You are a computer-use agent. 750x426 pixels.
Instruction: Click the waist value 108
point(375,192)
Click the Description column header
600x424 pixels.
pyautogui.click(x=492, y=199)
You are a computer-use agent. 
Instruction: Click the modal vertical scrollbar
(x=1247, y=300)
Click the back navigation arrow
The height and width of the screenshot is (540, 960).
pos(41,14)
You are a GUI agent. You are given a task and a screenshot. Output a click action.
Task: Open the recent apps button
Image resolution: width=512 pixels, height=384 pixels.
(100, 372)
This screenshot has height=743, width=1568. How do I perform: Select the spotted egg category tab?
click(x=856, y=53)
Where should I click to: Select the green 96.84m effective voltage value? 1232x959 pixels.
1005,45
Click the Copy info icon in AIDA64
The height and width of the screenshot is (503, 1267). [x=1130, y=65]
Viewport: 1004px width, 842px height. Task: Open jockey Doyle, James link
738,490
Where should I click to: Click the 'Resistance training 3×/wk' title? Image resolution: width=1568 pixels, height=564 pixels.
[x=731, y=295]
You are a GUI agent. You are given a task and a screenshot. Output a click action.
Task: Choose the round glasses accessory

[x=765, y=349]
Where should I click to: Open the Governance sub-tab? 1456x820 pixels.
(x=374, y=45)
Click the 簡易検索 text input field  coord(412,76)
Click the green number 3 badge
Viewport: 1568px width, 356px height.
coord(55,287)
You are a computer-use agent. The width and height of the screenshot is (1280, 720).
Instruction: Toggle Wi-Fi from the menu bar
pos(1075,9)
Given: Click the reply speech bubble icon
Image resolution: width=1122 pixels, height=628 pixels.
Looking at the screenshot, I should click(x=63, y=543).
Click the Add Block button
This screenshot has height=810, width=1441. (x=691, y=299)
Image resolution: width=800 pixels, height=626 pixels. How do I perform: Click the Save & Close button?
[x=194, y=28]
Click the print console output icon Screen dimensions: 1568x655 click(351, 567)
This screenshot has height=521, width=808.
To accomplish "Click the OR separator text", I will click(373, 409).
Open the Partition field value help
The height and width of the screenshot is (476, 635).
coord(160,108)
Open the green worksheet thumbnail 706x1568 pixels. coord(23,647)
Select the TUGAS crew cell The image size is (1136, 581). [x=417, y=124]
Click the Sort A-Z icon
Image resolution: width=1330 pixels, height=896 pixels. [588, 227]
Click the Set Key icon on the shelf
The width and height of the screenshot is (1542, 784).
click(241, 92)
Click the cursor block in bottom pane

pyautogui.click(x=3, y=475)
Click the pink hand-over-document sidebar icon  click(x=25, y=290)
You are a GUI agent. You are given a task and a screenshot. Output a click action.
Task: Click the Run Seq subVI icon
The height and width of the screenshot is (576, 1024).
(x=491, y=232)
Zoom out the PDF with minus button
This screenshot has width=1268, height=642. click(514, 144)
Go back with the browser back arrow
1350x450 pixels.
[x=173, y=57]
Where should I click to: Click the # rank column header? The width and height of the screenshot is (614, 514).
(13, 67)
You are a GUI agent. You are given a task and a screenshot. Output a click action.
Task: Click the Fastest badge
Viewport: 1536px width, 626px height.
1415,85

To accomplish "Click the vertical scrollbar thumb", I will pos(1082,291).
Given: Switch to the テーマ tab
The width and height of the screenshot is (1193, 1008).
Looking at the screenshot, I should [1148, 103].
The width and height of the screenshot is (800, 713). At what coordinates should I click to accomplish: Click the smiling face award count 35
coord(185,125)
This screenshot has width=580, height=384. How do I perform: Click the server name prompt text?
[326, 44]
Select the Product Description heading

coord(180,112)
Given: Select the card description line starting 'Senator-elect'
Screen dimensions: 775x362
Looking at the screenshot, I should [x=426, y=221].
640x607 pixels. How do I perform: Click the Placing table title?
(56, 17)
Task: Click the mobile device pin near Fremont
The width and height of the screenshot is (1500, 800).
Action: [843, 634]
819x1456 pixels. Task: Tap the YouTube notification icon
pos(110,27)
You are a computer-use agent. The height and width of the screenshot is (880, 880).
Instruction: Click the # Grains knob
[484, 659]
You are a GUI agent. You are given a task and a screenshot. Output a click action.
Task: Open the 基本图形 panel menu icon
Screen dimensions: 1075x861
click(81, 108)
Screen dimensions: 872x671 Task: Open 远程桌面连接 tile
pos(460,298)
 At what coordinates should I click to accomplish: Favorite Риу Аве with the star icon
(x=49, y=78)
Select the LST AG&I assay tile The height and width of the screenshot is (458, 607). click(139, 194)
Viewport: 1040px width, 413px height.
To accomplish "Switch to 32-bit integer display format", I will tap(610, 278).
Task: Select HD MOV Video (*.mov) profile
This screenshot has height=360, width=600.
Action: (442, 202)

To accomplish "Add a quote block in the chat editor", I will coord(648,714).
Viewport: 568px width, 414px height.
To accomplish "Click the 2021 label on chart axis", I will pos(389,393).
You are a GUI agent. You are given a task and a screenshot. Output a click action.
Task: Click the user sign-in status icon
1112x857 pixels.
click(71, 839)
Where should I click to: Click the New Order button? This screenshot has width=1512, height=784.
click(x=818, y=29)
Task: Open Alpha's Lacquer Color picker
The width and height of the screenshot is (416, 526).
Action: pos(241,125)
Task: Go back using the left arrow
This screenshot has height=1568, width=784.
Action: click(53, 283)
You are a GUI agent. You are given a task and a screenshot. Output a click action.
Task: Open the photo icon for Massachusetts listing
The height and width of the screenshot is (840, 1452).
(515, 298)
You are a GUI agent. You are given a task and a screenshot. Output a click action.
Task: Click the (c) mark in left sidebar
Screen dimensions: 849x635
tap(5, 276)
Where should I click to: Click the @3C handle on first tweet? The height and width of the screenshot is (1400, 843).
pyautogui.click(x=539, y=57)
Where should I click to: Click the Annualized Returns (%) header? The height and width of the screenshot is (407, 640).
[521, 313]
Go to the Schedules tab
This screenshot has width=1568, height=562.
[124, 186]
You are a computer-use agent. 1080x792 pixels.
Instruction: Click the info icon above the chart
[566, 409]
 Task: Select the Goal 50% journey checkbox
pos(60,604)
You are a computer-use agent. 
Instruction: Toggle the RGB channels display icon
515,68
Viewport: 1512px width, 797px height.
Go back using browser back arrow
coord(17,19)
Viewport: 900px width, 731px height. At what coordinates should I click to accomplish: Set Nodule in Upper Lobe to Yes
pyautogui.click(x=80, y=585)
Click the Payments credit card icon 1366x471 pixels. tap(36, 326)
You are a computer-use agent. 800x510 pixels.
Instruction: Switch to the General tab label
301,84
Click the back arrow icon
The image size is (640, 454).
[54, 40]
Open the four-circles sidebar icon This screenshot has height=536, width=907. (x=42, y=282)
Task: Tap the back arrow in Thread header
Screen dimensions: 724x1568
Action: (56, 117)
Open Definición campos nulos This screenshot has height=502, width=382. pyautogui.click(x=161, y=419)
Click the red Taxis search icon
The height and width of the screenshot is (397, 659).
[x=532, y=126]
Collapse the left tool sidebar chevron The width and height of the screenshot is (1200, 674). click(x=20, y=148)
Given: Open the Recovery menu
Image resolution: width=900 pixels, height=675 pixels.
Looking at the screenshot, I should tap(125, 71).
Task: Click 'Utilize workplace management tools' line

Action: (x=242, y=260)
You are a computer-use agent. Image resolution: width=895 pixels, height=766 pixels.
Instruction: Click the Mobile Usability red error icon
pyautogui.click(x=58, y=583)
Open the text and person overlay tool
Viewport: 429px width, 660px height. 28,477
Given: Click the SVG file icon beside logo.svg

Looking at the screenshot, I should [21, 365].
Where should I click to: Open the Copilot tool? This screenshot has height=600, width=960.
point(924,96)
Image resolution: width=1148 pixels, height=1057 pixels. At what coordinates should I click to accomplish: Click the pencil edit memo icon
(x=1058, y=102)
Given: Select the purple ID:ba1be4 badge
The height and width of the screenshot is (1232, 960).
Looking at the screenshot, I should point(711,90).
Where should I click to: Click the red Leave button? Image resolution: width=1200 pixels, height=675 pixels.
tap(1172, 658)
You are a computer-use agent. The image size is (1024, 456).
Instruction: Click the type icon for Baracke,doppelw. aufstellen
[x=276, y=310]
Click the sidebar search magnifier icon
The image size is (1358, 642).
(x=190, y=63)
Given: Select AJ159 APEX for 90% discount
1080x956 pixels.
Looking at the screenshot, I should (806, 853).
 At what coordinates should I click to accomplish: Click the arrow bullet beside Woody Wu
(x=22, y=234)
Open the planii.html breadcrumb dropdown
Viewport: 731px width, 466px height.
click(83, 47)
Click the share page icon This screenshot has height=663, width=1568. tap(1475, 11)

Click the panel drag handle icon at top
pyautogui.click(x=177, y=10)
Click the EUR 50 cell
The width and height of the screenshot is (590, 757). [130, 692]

------------------------

PROBLEM STATEMENT >> In the listing above, locate the line with "Instruction: Switch to the General tab label" and the line with "Given: Open the Recovery menu", then extract exactly those lines and every line between them, and nothing more.

COMPLETED TASK >>
Instruction: Switch to the General tab label
301,84
Click the back arrow icon
The image size is (640, 454).
[54, 40]
Open the four-circles sidebar icon This screenshot has height=536, width=907. (x=42, y=282)
Task: Tap the back arrow in Thread header
Screen dimensions: 724x1568
Action: (56, 117)
Open Definición campos nulos This screenshot has height=502, width=382. pyautogui.click(x=161, y=419)
Click the red Taxis search icon
The height and width of the screenshot is (397, 659).
[x=532, y=126]
Collapse the left tool sidebar chevron The width and height of the screenshot is (1200, 674). click(x=20, y=148)
Given: Open the Recovery menu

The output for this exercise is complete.